Je suis frappé par la très vive et inlassable curiosité qui anime mes nouveaux camarades, quelle que soit leur discipline de recherche et d’enseignement. Tout nouveau sujet suscite leur intérêt immédiat : le droit de la mer, la piraterie dans le golfe de Guinée, la plongée sous oxygène pur, le catapultage des avions, la navigation en océan Indien… Cet intérêt n’est jamais strictement professionnel ou utilitaire. Il révèle un mode de pensée, peut-être même un mode de vie : le goût du savoir, l’appétit de comprendre. Une forme d’esprit et d’engagement. Pas l’engagement du soldat qui risque sa peau, mais un autre tout aussi nécessaire, celui de l’intelligence qui veut la vérité sur les choses, autant qu’il est possible.

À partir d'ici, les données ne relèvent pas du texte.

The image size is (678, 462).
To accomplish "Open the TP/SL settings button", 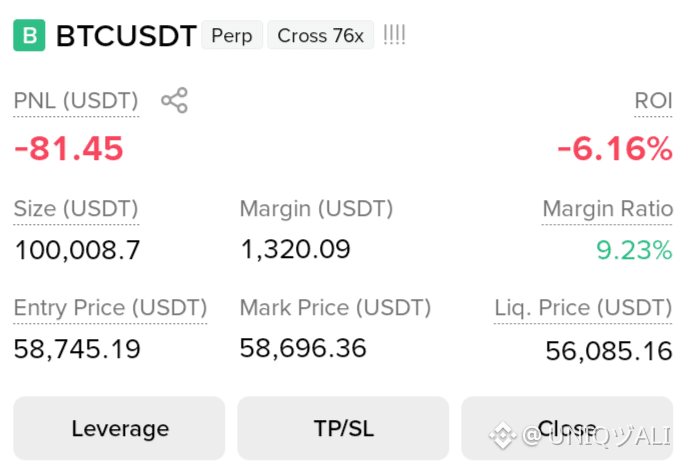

« La vérité sur les choses, autant qu’il est possible », c’est ce qui fonde ce que nous appelons, dans le jargon stratégique, l’autonomie de décision. Le politique qui décide d’une stratégie ne se range pas derrière un chef de file qui brandit un argument d’autorité, ou celui qui articule une logique de guingois et des faits douteux. « Cette vérité sur les choses » est le produit de renseignements obtenus par les moyens techniques d’une industrie performante ou les moyens humains d’une organisation efficace. Mais elle ne peut apparaître sans le concours d’intelligences critiques et cultivées.
C’est l’une des vertus de l’enseignement de Tristan Lecoq que de faire grandir des intelligences critiques et cultivées sur les questions stratégiques. La qualité des travaux réunis dans ce numéro en témoigne. Sans le savoir, tout en écrivant de la prose, les jeunes auteurs de ce Cahier ont renforcé notre autonomie d’appréciation de situation et donc de décision. Elle se bâtit aussi à l’école et à l’université. Elle ne peut pas être pertinente si elle n’est pas approfondie, pluridisciplinaire mais aussi critique, c’est-à-dire parfois inconfortable et dérangeante.
Cette capacité relève de la fonction stratégique « connaissance et anticipation » dont on comprend qu’elle concerne la paix comme la guerre. Elle a conduit à refuser l’engagement en Irak en 2003 comme à définir les objectifs du raid Hamilton contre l’arsenal chimique syrien en 2018.
Le volet naval de la « connaissance-anticipation », c’est notamment la connaissance précise du milieu maritime. D’abord la connaissance physique, qui affecte les performances des capteurs, radars, sonars, caméras et peut nécessiter des tactiques adaptées aux conditions de l’environnement : on ne chasse pas un sous-marin de la même manière et avec les mêmes moyens en hiver au large des Féroé et en été en mer d’Oman.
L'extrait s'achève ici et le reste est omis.